In speaking of his acts in connection with this institution, a writer before quoted says:
“Phillips Exeter Academy has its own history and characteristics quite independent of Andover. It is almost wholly the child of Dr. John Phillips. . . . Dr. Phillips was one of the trustees at Andover from its first organization till his death, and for the last five vears of his life president of the board. His endowment of Exeter thus was an act in generous emulation of his own beneficence. The wise provision which he made for the support of the school, and the care exercised by those in charge of the endowment, have given to the Academy a wholesome independence, so that it occupies to-day a position of self-reliance and integrity, having funds sufficient for its support irrespective of its receipts from tuition fees. During the century which has nearly closed since its incorporation it has had, until recently, but three principals in succession Dr. Benjamin Abbot, the former of these, graduated at Harvard in 1788, and immediately went to Exeter as principal. The choice of this man hints at one distinction between Andover and Exeter. Dr. John Phillips, like his brother and nephew, was a firm adherent to the old school of New England orthodoxy. He was also a man of deep humility and large-mindedness. He saw in Benjamin Abbot, an Exeter youth, the qualities which constituted a wise teacher, and he chose him to the place, although their theological preferences were at variance,— Abbot belonging to the new school which in process of time became organized Unitarianism. To measure Dr. Phillips’s liberality, one must needs place himself among his contemporaries, and not among his descendants. Not only did Mr. Phillips make this appointment, but two of the trustees originally chosen by himself, and three others chosen during his lifetime, held theological opinions opposite to his own The connection with Harvard University has always been a close one, and no other school in the country, save the Boston Latin School, has sent so large a number of students to Cambridge, while the standard of scholarship has been of the highest. The largest proportion of boys at Exeter has Harvard in view, and the reputation for scholarship which Exeter enjoys at Harvard has been unbroken for nearly a century.”

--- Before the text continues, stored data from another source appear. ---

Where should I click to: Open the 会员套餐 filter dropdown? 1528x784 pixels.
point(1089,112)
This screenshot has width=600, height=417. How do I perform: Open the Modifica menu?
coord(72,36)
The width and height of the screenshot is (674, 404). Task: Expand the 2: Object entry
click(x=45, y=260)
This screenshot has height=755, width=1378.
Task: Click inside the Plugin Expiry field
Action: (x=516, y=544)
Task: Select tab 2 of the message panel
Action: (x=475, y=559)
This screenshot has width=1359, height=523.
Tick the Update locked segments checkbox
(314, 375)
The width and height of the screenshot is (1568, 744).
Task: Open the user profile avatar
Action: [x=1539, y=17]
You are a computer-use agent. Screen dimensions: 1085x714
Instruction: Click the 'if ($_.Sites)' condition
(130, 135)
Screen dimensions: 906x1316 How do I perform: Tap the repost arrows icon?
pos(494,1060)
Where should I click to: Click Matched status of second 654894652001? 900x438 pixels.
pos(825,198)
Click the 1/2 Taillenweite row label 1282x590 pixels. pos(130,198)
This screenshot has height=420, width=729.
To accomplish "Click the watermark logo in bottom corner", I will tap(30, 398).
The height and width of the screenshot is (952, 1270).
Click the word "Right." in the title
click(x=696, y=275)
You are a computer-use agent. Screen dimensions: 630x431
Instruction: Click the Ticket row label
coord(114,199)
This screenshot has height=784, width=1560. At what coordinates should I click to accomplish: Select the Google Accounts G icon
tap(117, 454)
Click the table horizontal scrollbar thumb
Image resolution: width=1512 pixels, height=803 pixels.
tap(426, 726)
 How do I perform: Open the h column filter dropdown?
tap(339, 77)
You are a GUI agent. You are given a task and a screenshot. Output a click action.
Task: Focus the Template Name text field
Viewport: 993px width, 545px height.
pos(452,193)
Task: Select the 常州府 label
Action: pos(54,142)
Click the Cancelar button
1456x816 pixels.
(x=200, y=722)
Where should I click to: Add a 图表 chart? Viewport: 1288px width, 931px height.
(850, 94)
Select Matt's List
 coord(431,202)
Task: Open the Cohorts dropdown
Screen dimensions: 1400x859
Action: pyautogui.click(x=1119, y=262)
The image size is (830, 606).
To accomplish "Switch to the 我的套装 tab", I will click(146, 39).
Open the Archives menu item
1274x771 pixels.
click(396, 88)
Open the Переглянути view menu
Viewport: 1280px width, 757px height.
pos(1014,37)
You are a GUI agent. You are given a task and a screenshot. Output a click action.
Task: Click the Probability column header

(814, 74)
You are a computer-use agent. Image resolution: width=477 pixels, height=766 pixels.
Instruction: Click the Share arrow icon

[The founder of Phillips Exeter Academy defined its mission more than two centuries ago. “Above all,” John Phillips stated, “it is expected that the attention of instructors to the disposition of the minds and morals of the youth under their charge will exceed every other care; well considering that though goodness without knowledge is weak and feeble, yet knowledge without goodness is dangerous, and that both united form the noblest character, and lay the surest foundation of usefulness to mankind.”]
He married (1st) Mrs. Sarah (Emery) Oilman, daughter of Rev. Mr. Emery, and widow of Nathaniel Gilman. He married (2nd) Mrs. Elizabeth (Dennet) Hale, daughter of Hon. E. Dennet of Portsmouth, N. H., and widow of Dr. Hale. He died Apr. 21, 1795, aged 75. No children.
- Genealogies of Watertown– Genealogies of the Families and Descendants of the Early Settlers of Watertown, Massachusetts.
- Lawrence American, June 7, 1878.
- Harper’s Magazine, Vol. 55, p. 564.
- Phillips Exeter Academy.
- Andover Theological Seminary, now Andover Newton Theological Seminary.